The last check (equidistant time steps) is not required for oseries. If any of these checks fail, the pastas.validate_stress and pastas.validate_oseries methods will return an Error with pointers on how to solve the problem and fix the time series. We refer to the Examples-section for more examples on how to pre-process the user-provided time series.

Settings for user-provided time series#

User-provided time series must be long enough and of the right frequency. If this is not the case, Pastas will adjust the provided time series. Internally, time series are stored in a pastas.TimeSeries object, which has functions to extend the time series forward and backward in time (when needed) and/or resample the time series to a different frequency (when needed). How these two operations are performed depends on the settings that are provided. An appropriate setting must be specified when creating a StressModel object. For example, specify the setting as prec for a StressModel that simulates the effect of precipitation. The predefined settings and their associated operations can be accessed through ps.rcParams["timeseries"] (see code cell below). It can be seen, for example, that when the setting is prec (precipitation), a missing value is replaced by the value zero (fill_nan=0.0 in the table) and when the series has to be extended in the past, it is filled with the mean value of the provided series (fill_before=mean in the table).

[4]:
pd.DataFrame.from_dict(ps.rcParams["timeseries"])
[4]:
oseries prec evap well waterlevel level flux quantity
fill_nan drop 0.0 interpolate 0.0 interpolate interpolate 0.0 0.0
sample_down drop mean mean mean mean mean mean sum
sample_up NaN bfill bfill bfill interpolate interpolate bfill divide
fill_before NaN mean mean 0.0 mean mean mean mean
fill_after NaN mean mean 0.0 mean mean mean mean

Each column name is a valid option for the settings argument. For example, the default setting for the precipitation stress provided to the ps.RechargeModel object is “prec” (see the docstring of ps.RechargeModel). This means that the following settings is used:

[5]:
ps.rcParams["timeseries"]["prec"]

# sm = ps.Stressmodel(stress, settings="prec")
[5]:
{'sample_up': 'bfill',
 'sample_down': 'mean',
 'fill_nan': 0.0,
 'fill_before': 'mean',
 'fill_after': 'mean'}

Alternatively, one may provide a dictionary to a stress model object with the settings.

[6]:
settings = {
    "fill_before": 0.0,
    "fill_after": 0.0,
    # Etcetera
}
# sm = ps.Stressmodel(stress, settings=settings)

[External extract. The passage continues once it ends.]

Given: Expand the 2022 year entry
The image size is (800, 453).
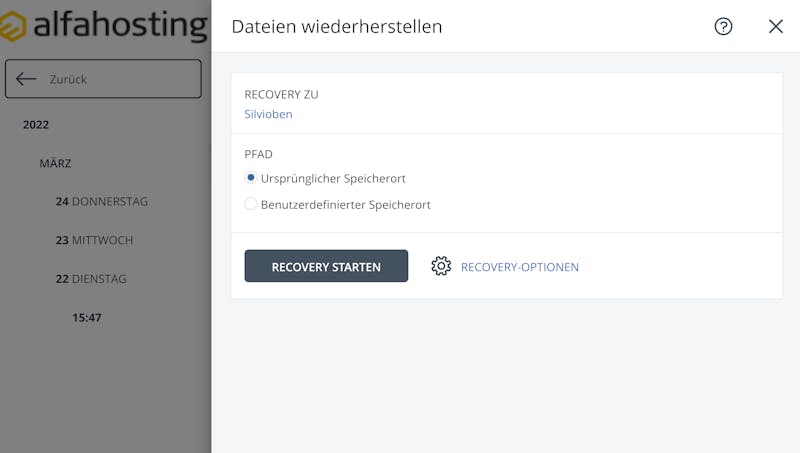Looking at the screenshot, I should click(x=36, y=124).
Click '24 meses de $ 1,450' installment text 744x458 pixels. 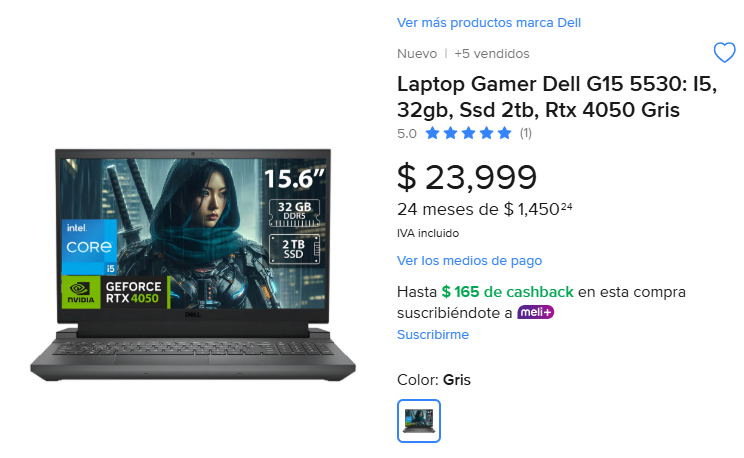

If Pastas does an operation on the time series that is provided by the user, it will always output an INFO message describing what is done. To see these, make sure the log_level of Pastas is set to “INFO” by running ps.set_log_level("INFO") before.

Formal requirements time series#

The formal requirements for a time series are listed below. When using, for example, pandas.read_csv correctly, these requirements are automatically met.

  • The dtype for a date must be pandas.Timestamp.

  • The dtype for a sequence of dates must be pandas.DatetimeIndex with pandas.Timestamps.

  • The dtype for a time series must be a pandas.Series with a pandas.DatetimeIndex.

  • The dtype for the values of a pandas.Series must be float.